Of course not everyone is motivated to do good, but many people are. We are often aware of our motivation being wrong… when a selfish, conceited, rising up for the glory, part of us does these things… good things… for the wrong reasons. Reasons like lust for position, power, affirmation, even just attention. So while we are capable of huge acts of compassion… really, dig down deep inside to the motivating factors, and they are an ‘act’. That’s just wrong.

I say I’m motivated to do good by a love for God and compassion for the people that he loves, but is that true 24/7? I mean, really? If I look inside myself and find something less than that, does that make me a HYPOCRITE? I don’t like where this is going. And are my ‘Godly motive’s, when and if they are ever pure, somehow better than these others who do not profess to be faith motivated?  I need to get down off my high horse and check my attitude.

And in this ongoing internal checkup, I quickly recognize my limitations and my imperfections (and my sins). I could get stuck right there and do nothing, but I don’t do that. Because while I recognize my lack, again I see God’s provision and power (yes… this is my default and my viewpoint for everything!). I see and experience a God who takes my less than perfect motivation and talent and availability, and makes something good out of it. Again I wonder if God does that all around the globe, resulting in acts of goodness and love from those who don’t even believe in him?

At the end of the day, I think the only true measure of a life (human measure) is the time tested, maturing, evident character that seeps out of the pores of people like Mother Theresa. You have no doubt what she was about, and why she was about it. I mean, I’ve never heard an unkind word spoken about her, have you? She was the epitome of peace, humility, grace, goodness, compassion, mercy, love… and I attribute that to who she worked for.

How’s that for a ramble? Any thoughts?

4. I’m looking for a poetry editor… anyone have any suggestions? Now that sounds like taking a step toward something… like a book, doesn’t it? But I could be mistaken!

5. And speaking of poetry, and Mother Theresa, here is a poem credited to her.

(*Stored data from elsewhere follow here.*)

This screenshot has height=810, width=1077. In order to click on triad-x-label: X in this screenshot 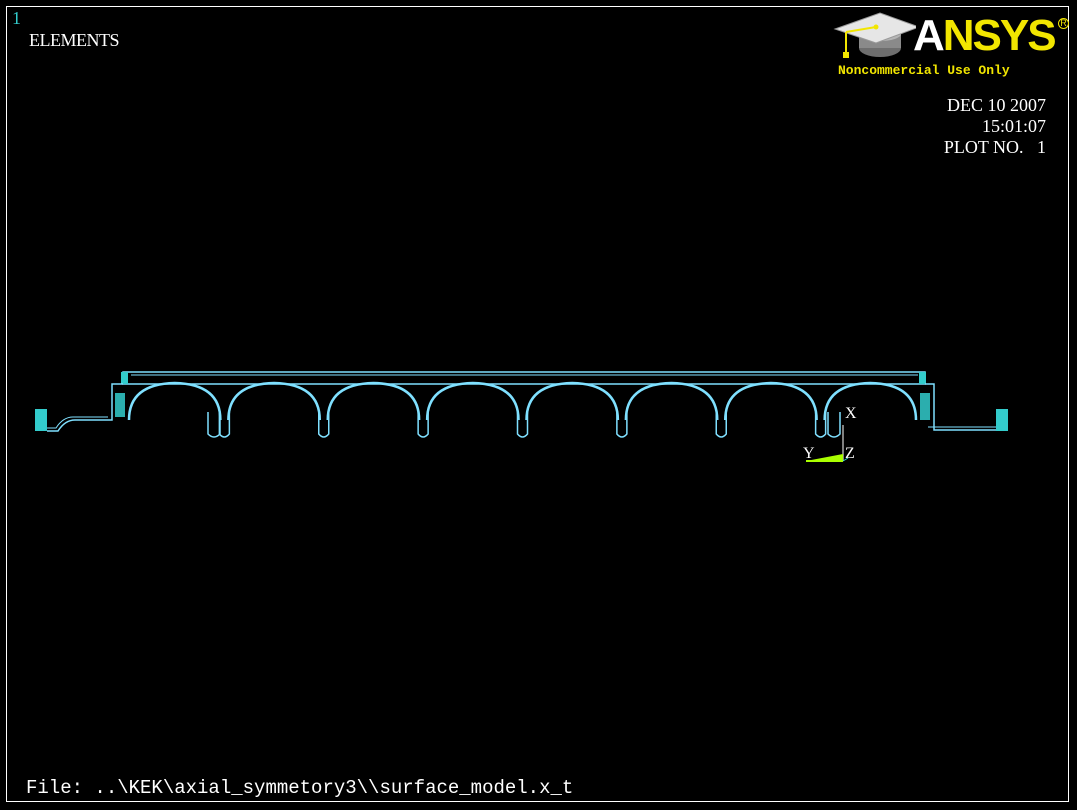, I will do `click(851, 414)`.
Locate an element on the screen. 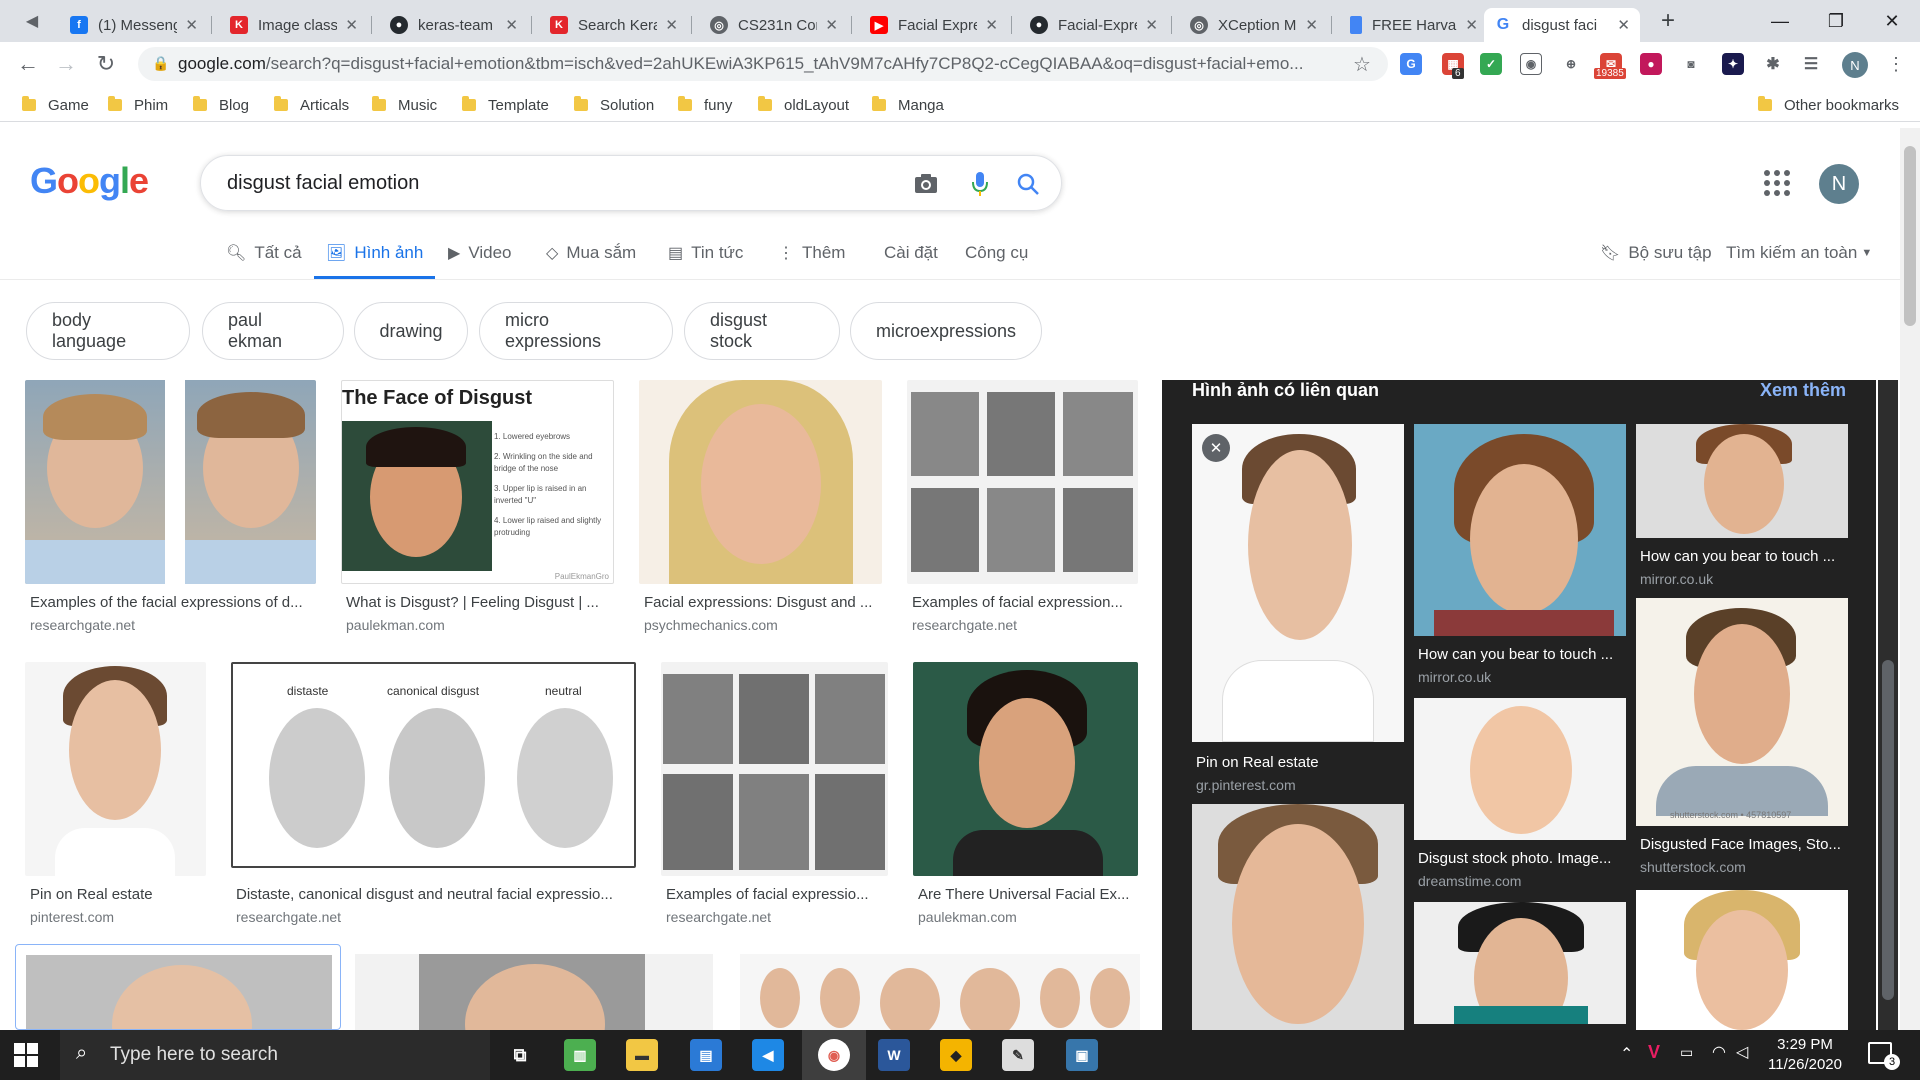 The width and height of the screenshot is (1920, 1080). tab-shopping: ◇ Mua sắm is located at coordinates (591, 261).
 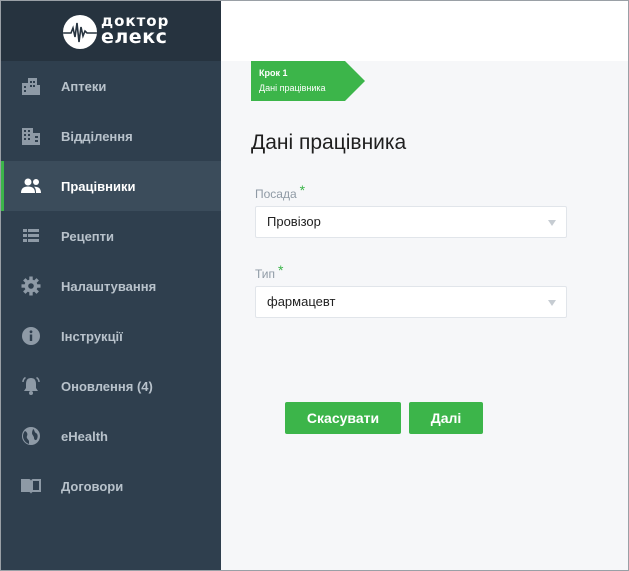 I want to click on logo-text: доктор елекс, so click(x=135, y=31).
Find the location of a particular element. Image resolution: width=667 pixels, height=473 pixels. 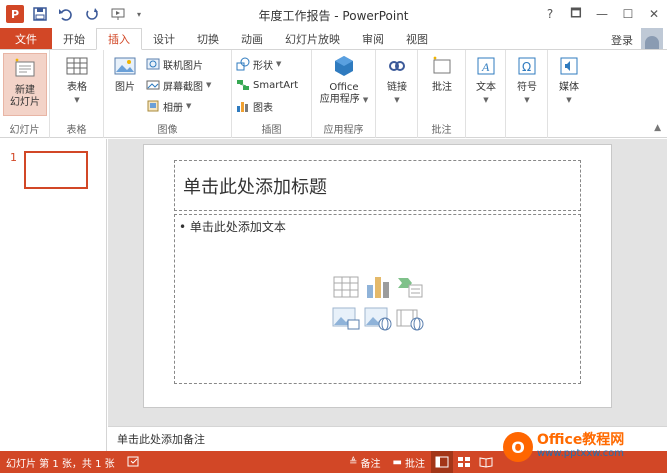

screenshot-button: 屏幕截图 ▼ is located at coordinates (178, 85).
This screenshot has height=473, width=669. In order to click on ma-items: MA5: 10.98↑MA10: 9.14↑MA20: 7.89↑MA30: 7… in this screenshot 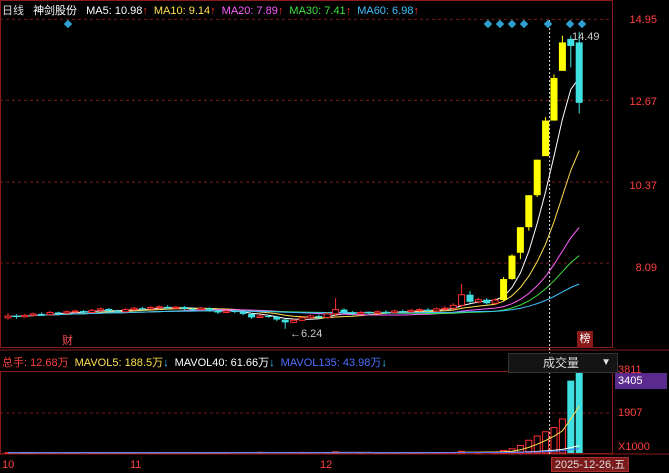, I will do `click(256, 11)`.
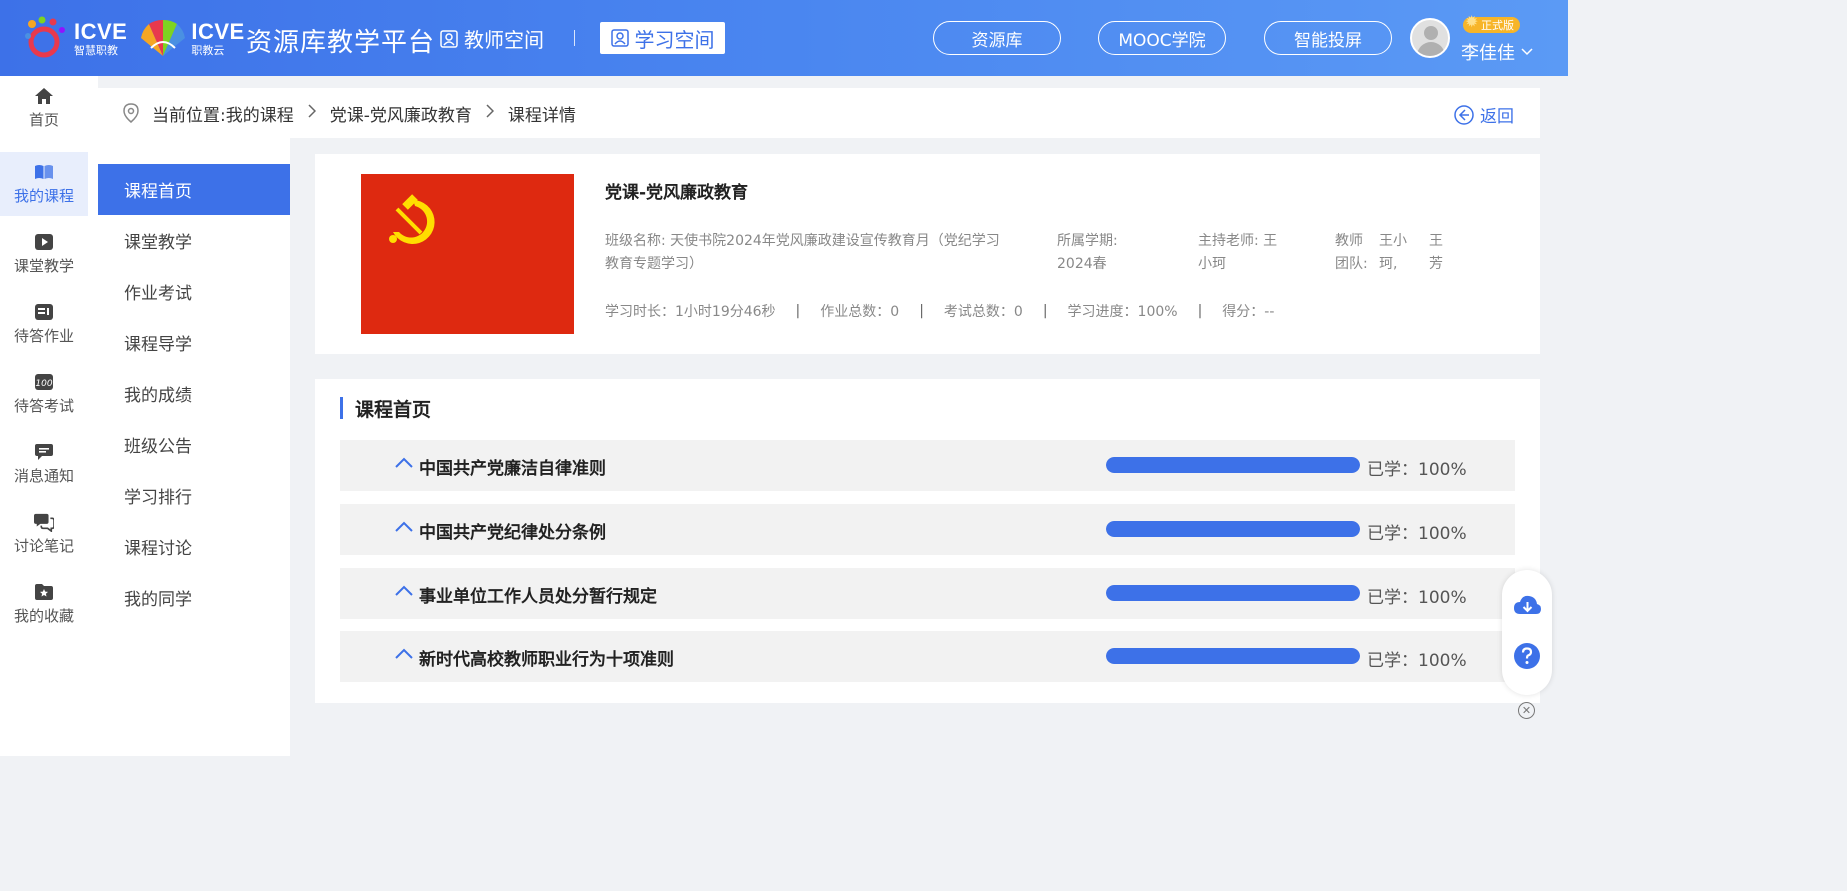  What do you see at coordinates (1472, 22) in the screenshot?
I see `badge-star-icon: ✹` at bounding box center [1472, 22].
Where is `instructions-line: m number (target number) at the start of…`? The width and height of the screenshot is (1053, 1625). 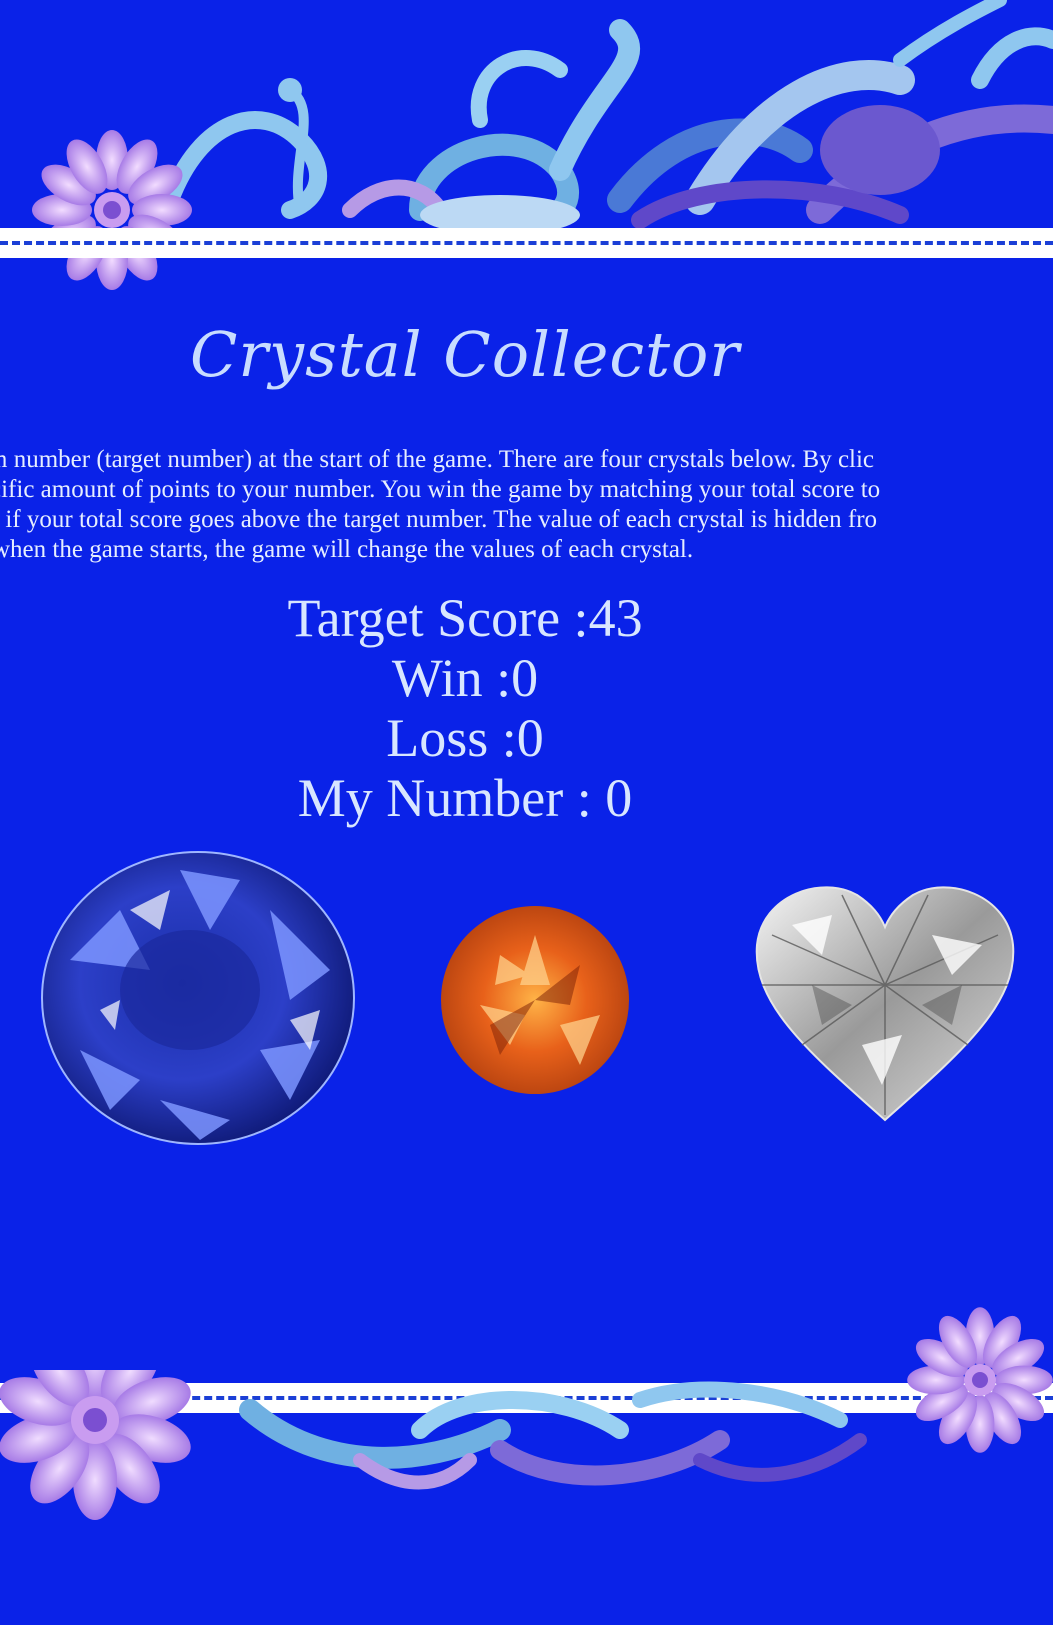 instructions-line: m number (target number) at the start of… is located at coordinates (438, 460).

Enjoy.

People are often unreasonable, irrational, and self-centered.

Forgive them anyway.

If you are kind, people may accuse you of selfish, ulterior motives.

Be kind anyway.

If you are successful, you will win some unfaithful friends and some genuine enemies.

Succeed anyway.

If you are honest and sincere people may deceive you.

Be honest and sincere anyway.

What you spend years creating, others could destroy overnight.

Create anyway.

If you find serenity and happiness, some may be jealous.

Be happy anyway.

The good you do today, will often be forgotten.

Do good anyway.

Give the best you have, and it will never be enough.

Give your best anyway.

In the final analysis, it is between you and God.

It was never between you and them anyway.